Il “Ritratto di Elisabeth Lederer” di Klimt Venduto per 236,4 Milioni di Dollari
Gustav Klimt: Elisabeth Lederer venduto per 236,4 milioni di dollari
New York, 18 novembre 2025 – Il mondo dell’arte è in fermento dopo che un capolavoro a lungo celato, il “Portrait of Elisabeth Lederer” di Gustav Klimt, ha infranto ogni record, diventando l’opera di arte moderna più costosa mai venduta all’asta.
Il dipinto, un tempo avvolto nel mistero e rimasto nascosto per decenni, è stato il protagonista indiscusso della serata da Sotheby’s a New York. L’opera è stata aggiudicata per la cifra sbalorditiva di 236,4 milioni di dollari, una somma che non solo ha superato le stime più ottimistiche, ma ha anche stabilito un nuovo benchmark, lasciandosi alle spalle perfino le quotazioni più alte mai raggiunte nel mercato dell’arte moderna.
L’Incredibile Storia del Dipinto e della Sua Erede
Il “Portrait of Elisabeth Lederer” è molto più di una tela; è un frammento di storia e un testamento alla genialità di Gustav Klimt. L’opera raffigura Elisabeth Lederer, una figura descritta come “quasi eterea”, stagliata su quasi due metri di tela. Il dipinto è un concentrato dello stile distintivo di Klimt: ricco di seta bianca, pervaso da simboli orientali e avvolto in un’aura di profondo mistero.
Ma la vera epopea è quella legata alla sua proprietà. La storia del ritratto è indissolubilmente legata alla famiglia Lederer, una delle più importanti mecenati di Klimt e collezionisti d’arte a Vienna. Le vicende del XX secolo, in particolare il periodo bellico e le successive confische, hanno costretto l’opera a un’esistenza reclusa e lontana dagli occhi del pubblico internazionale per molti anni.

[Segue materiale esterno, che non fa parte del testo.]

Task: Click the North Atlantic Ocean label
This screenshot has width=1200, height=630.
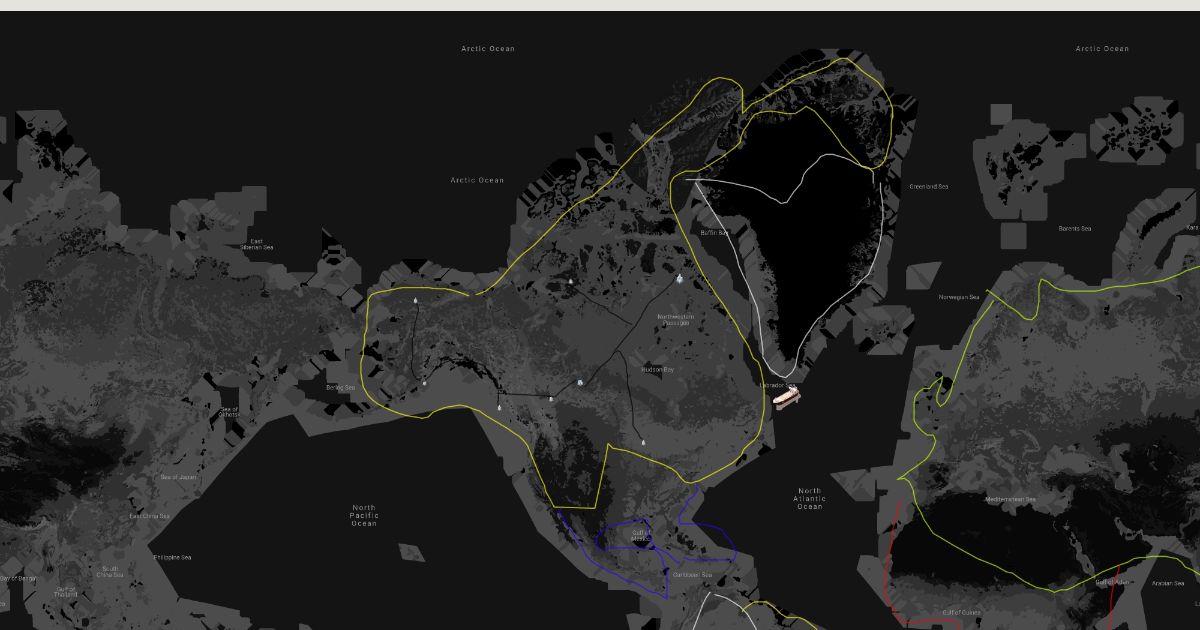Action: pyautogui.click(x=809, y=499)
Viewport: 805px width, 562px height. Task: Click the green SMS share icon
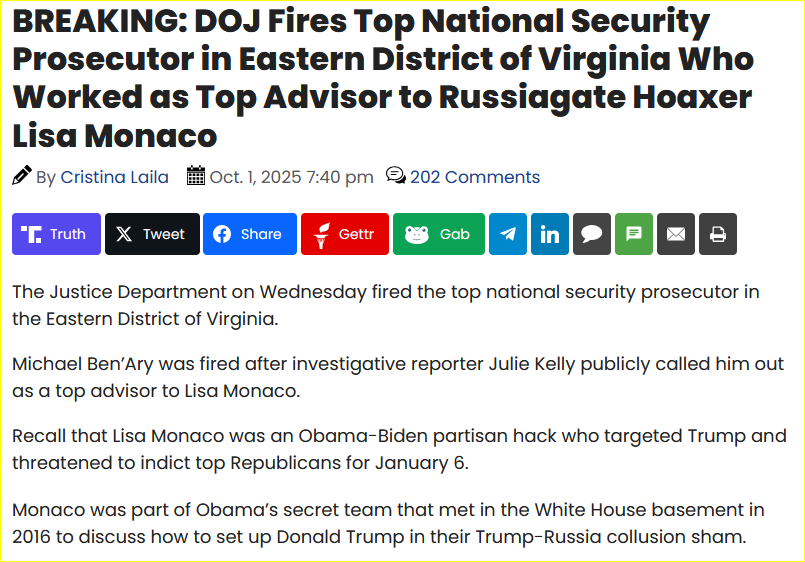(x=634, y=234)
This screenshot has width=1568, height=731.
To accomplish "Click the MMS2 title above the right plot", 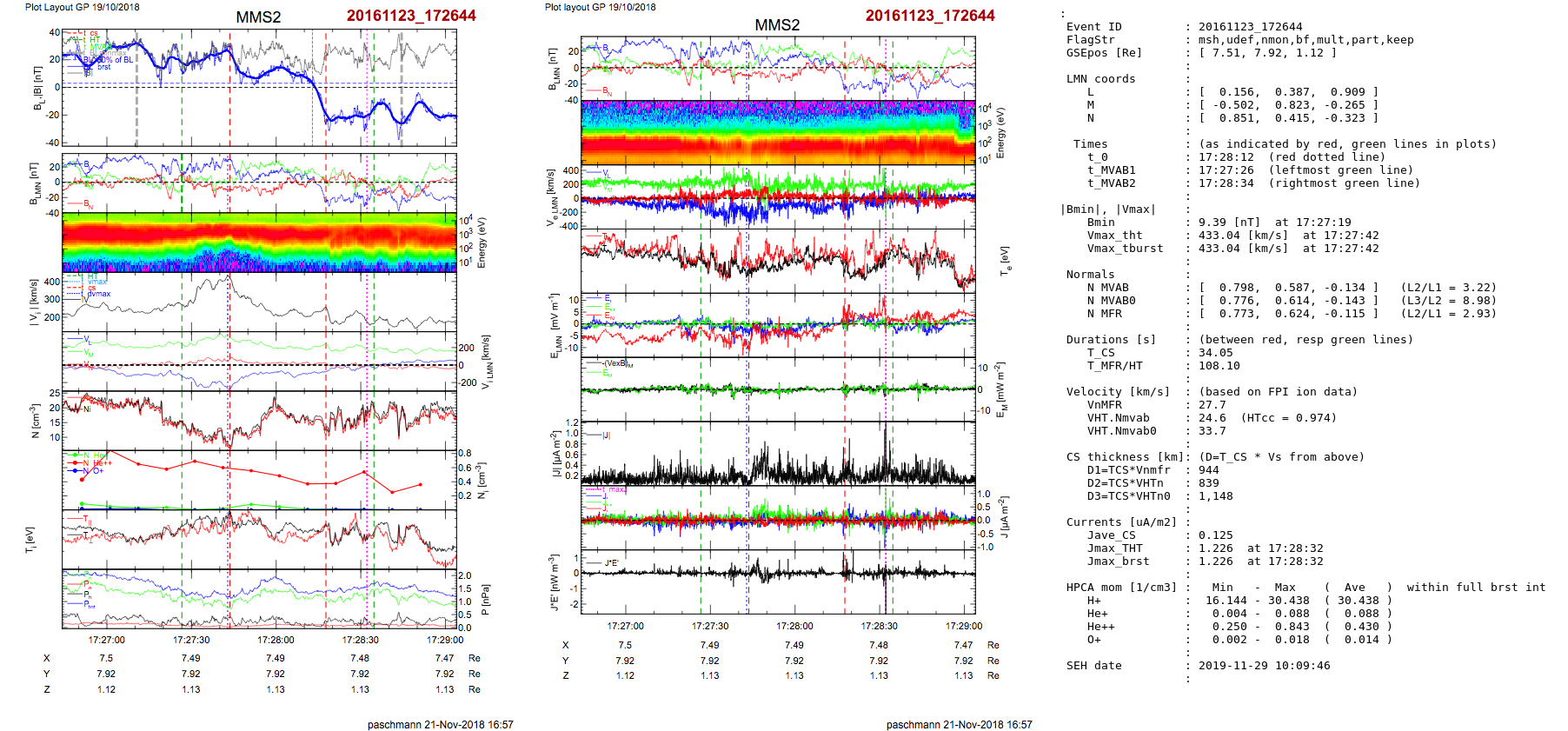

Il percorso che ha portato il quadro all’asta di Sotheby’s è il culmine di una lunga battaglia per la giustizia e la restituzione. La vendita odierna non rappresenta solo un trionfo economico, ma anche la chiusura di un capitolo storico per la sua erede, la cui identità è stata protetta, ma la cui incredibile storia ha commosso l’intera comunità artistica. La cifra record è in parte un riconoscimento della qualità ineguagliabile del dipinto, ma anche un tributo alla sua affascinante provenienza e al suo ritorno trionfale sulla scena mondiale.
L’esito dell’asta segna una giornata storica per Sotheby’s e conferma la duratura e ineguagliabile attrattiva di Gustav Klimt nel panorama globale. Il “Ritratto di Elisabeth Lederer” si posiziona ora come l’opera bandiera del Modernismo, simboleggiando la potenza emotiva e l’intramontabile valore economico dei capolavori di questo periodo.
La cifra di 236,4 milioni di dollari è destinata a fare eco per anni nei saloni delle case d’asta, ricordando a tutti che l’arte, quando portatrice di una storia così potente, non conosce limiti di prezzo.